1. Mit dem im Instanzenzug ergangenen Bescheid der Sicherheitsdirektion für das Bundesland Wien (der belangten Behörde) vom 10. Juni 2008 wurde gegen die Beschwerdeführerin, eine serbische Staatsangehörige, gemäß § 87 iVm § 86 Abs. 1 des Fremdenpolizeigesetzes 2005 - FPG, BGBl. I Nr. 100, ein für die Dauer von zehn Jahren befristetes Aufenthaltsverbot erlassen.

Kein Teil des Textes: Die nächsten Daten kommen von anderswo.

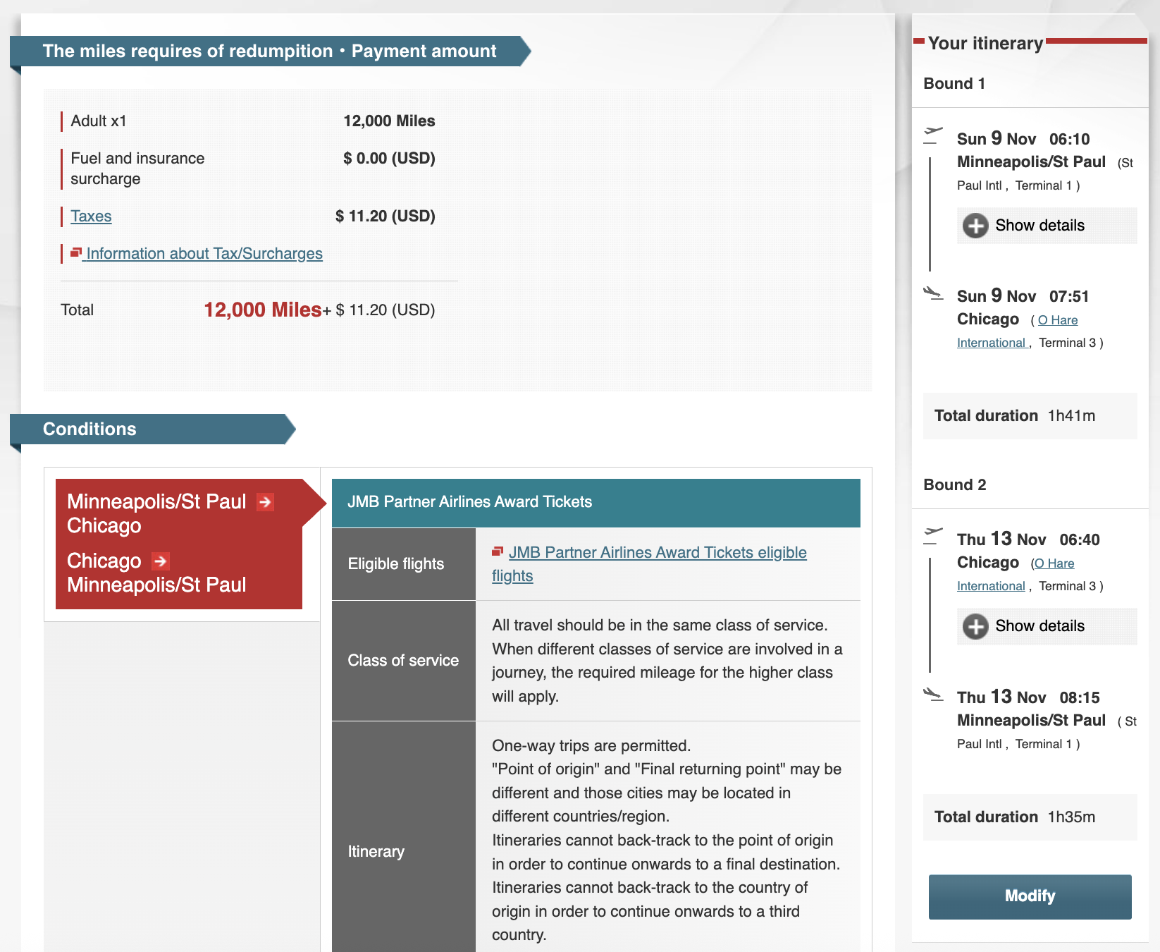Click the small red icon before Tax/Surcharges info

pyautogui.click(x=76, y=252)
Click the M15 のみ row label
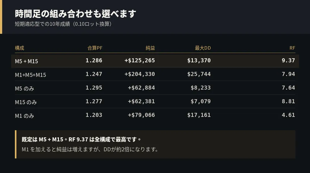Screen dimensions: 310x173 pos(26,102)
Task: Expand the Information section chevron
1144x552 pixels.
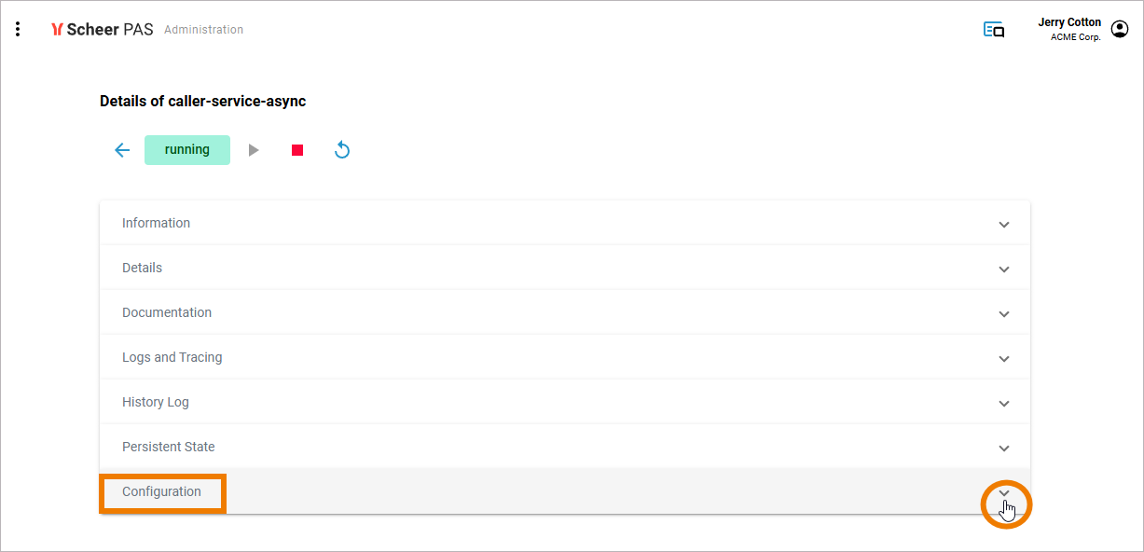Action: point(1004,225)
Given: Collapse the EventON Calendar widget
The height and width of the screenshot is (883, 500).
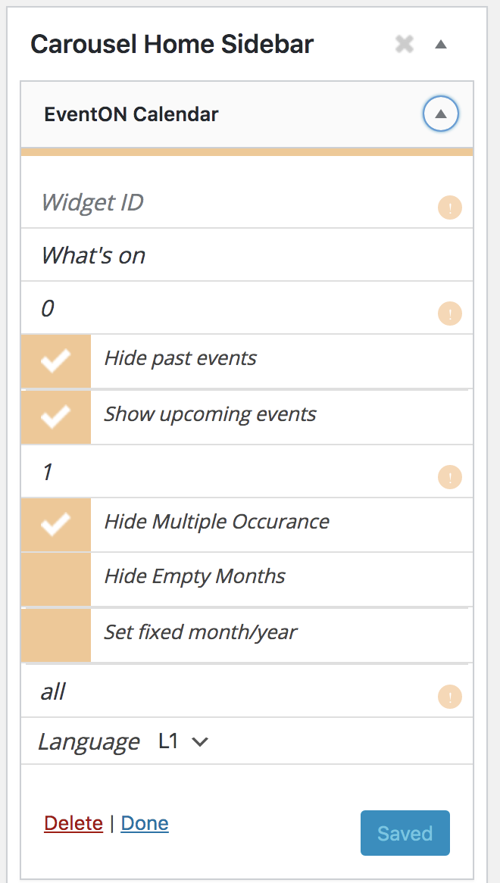Looking at the screenshot, I should pyautogui.click(x=441, y=115).
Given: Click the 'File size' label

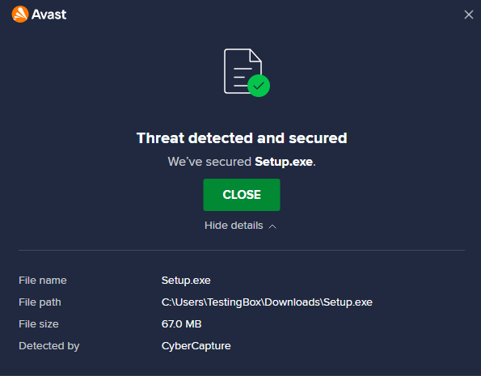Looking at the screenshot, I should (39, 323).
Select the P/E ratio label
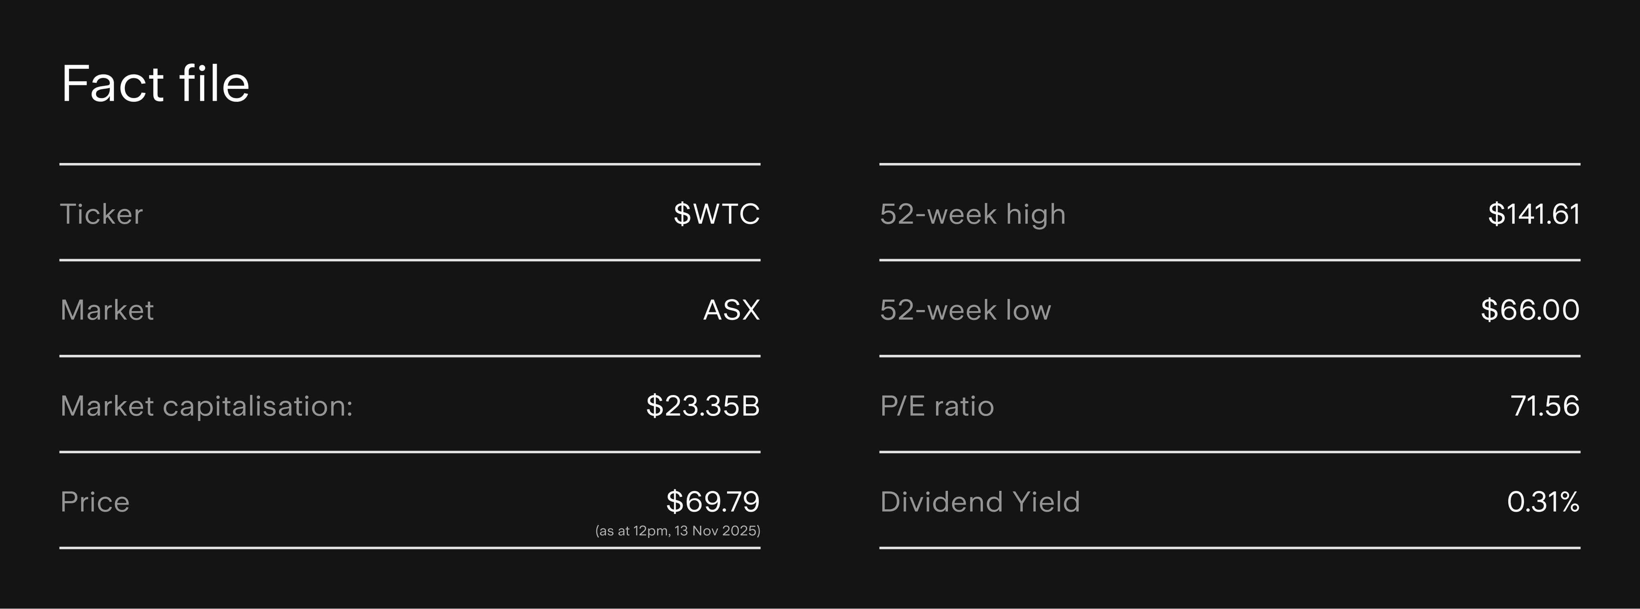Image resolution: width=1640 pixels, height=609 pixels. tap(937, 406)
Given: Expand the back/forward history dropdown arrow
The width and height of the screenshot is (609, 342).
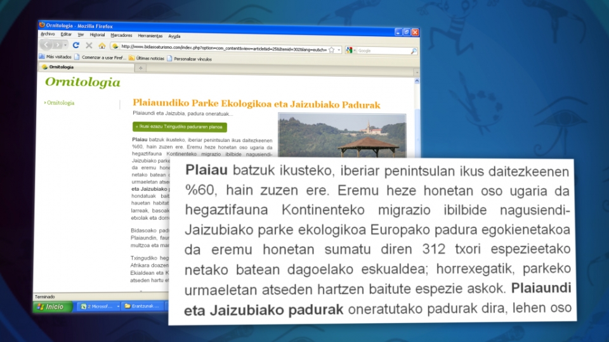Looking at the screenshot, I should click(x=65, y=46).
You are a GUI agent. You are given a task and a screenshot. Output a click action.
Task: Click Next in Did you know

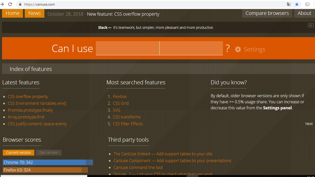(309, 124)
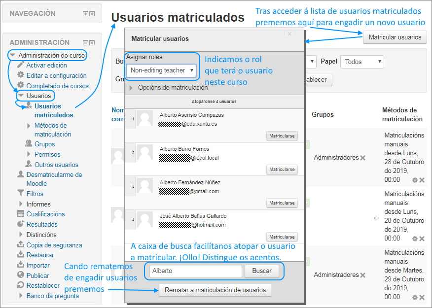
Task: Click the Editar a configuración gear icon
Action: click(x=20, y=75)
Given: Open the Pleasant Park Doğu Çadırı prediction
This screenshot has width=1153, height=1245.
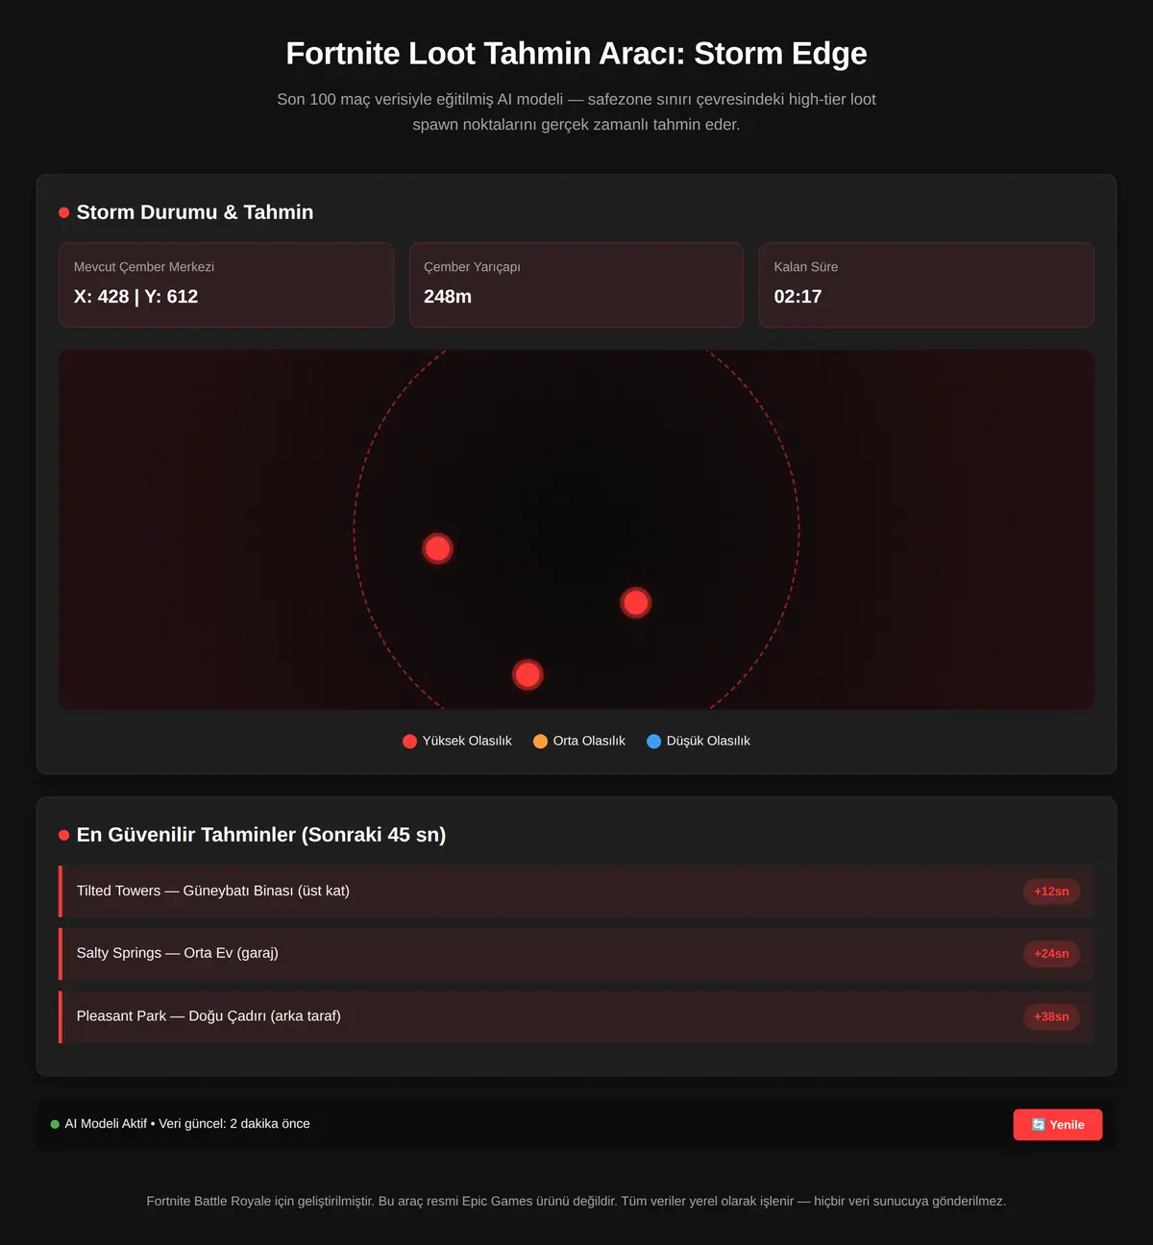Looking at the screenshot, I should click(577, 1016).
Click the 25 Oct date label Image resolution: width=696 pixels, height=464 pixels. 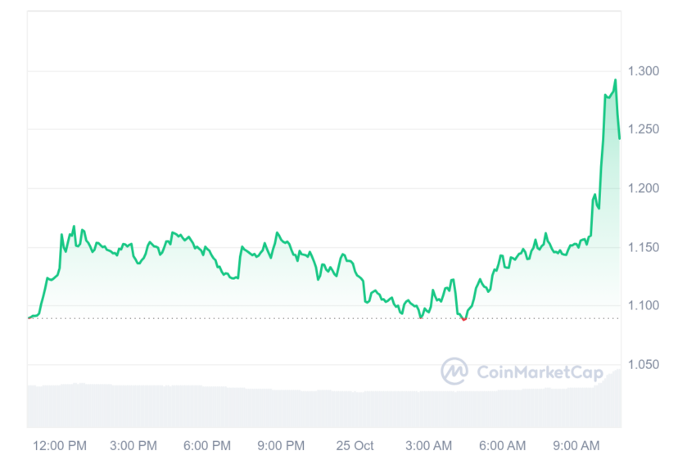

Die Beschwerdeführerin sei mit einem vom 24. Februar bis zum 3. März 2001 gültigen Visum C in das Bundesgebiet eingereist. Ob und gegebenenfalls wann sie das Bundesgebiet danach verlassen habe, sei nicht aktenkundig. Am 11. Februar 2004 sei sie zur "Anmeldung" gelangt und am 11. Mai 2004 habe sie einen österreichischen Staatsbürger geheiratet und darauf gestützt die Erteilung eines Aufenthaltstitels beantragt. Ihr Ehemann sei seit dem 14. Juni 2004 an einer Adresse in V gemeldet und halte sich meist in Kärnten auf, weil er dort als Geschäftsführer eines Animierlokales arbeite.
Zu den weiteren Feststellungen der belangten Behörde (wonach die Beschwerdeführerin und ihr Ehemann nicht in der angegebenen ehelichen Wohnung leben, dass sie kaum deutsch spricht und sich mit ihrem Ehemann nicht unterhalten kann, dass ihr die Adresse ihres Ehemannes in V nicht bekannt ist sowie zu Aussagen mit teils übereinstimmenden, teils widersprechenden Details betreffend die angeblich gemeinsam verbrachte Freizeit und sonstige biographische Details) wird auf den in Beschwerde gezogenen Bescheid verwiesen.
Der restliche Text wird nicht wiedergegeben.